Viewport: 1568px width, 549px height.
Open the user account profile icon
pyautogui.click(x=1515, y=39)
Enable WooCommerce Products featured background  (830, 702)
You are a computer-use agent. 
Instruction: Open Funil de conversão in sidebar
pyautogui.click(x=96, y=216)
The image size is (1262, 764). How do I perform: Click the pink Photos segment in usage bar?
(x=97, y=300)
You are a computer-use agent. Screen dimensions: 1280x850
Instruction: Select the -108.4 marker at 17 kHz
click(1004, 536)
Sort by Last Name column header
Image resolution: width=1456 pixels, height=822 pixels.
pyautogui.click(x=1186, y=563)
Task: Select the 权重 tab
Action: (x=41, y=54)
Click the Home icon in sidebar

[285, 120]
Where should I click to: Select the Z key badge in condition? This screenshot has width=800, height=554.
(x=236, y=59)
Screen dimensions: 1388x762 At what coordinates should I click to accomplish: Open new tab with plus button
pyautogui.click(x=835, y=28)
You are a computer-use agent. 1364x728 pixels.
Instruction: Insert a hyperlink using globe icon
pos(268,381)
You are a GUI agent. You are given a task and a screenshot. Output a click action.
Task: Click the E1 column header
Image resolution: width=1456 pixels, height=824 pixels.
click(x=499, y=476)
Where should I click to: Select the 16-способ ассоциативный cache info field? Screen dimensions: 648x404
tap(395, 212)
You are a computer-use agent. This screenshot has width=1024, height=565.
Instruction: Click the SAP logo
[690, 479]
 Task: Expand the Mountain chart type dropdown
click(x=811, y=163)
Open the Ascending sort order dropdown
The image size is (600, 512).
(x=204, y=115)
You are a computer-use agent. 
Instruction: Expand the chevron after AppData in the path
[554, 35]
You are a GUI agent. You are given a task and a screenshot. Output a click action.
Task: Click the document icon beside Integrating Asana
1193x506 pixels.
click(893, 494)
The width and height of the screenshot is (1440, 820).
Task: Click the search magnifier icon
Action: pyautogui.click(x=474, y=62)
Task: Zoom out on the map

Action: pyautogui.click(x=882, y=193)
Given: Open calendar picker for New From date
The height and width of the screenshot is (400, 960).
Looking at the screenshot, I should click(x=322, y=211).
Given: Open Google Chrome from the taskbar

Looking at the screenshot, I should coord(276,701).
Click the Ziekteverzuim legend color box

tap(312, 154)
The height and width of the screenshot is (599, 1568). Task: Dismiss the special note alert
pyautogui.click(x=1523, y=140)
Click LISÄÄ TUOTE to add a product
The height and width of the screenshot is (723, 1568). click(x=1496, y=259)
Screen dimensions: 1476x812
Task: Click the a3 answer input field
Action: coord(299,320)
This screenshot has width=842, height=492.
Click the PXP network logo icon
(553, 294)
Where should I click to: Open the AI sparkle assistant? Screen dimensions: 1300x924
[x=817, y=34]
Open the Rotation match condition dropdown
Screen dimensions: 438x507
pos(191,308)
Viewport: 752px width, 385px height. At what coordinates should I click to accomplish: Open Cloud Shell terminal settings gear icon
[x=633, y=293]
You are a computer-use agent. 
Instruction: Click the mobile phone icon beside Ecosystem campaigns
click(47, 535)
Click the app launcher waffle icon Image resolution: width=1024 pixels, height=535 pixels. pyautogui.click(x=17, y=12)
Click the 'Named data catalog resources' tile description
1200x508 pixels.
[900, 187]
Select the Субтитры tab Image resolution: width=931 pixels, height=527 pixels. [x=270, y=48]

##########

Task statement => Output exactly the lines from the one holding "Instruction: Click the mobile" to the end of the material above, with both ends included.

Solution below =>
Instruction: Click the mobile phone icon beside Ecosystem campaigns
click(47, 535)
Click the app launcher waffle icon Image resolution: width=1024 pixels, height=535 pixels. pyautogui.click(x=17, y=12)
Click the 'Named data catalog resources' tile description
1200x508 pixels.
[900, 187]
Select the Субтитры tab Image resolution: width=931 pixels, height=527 pixels. [x=270, y=48]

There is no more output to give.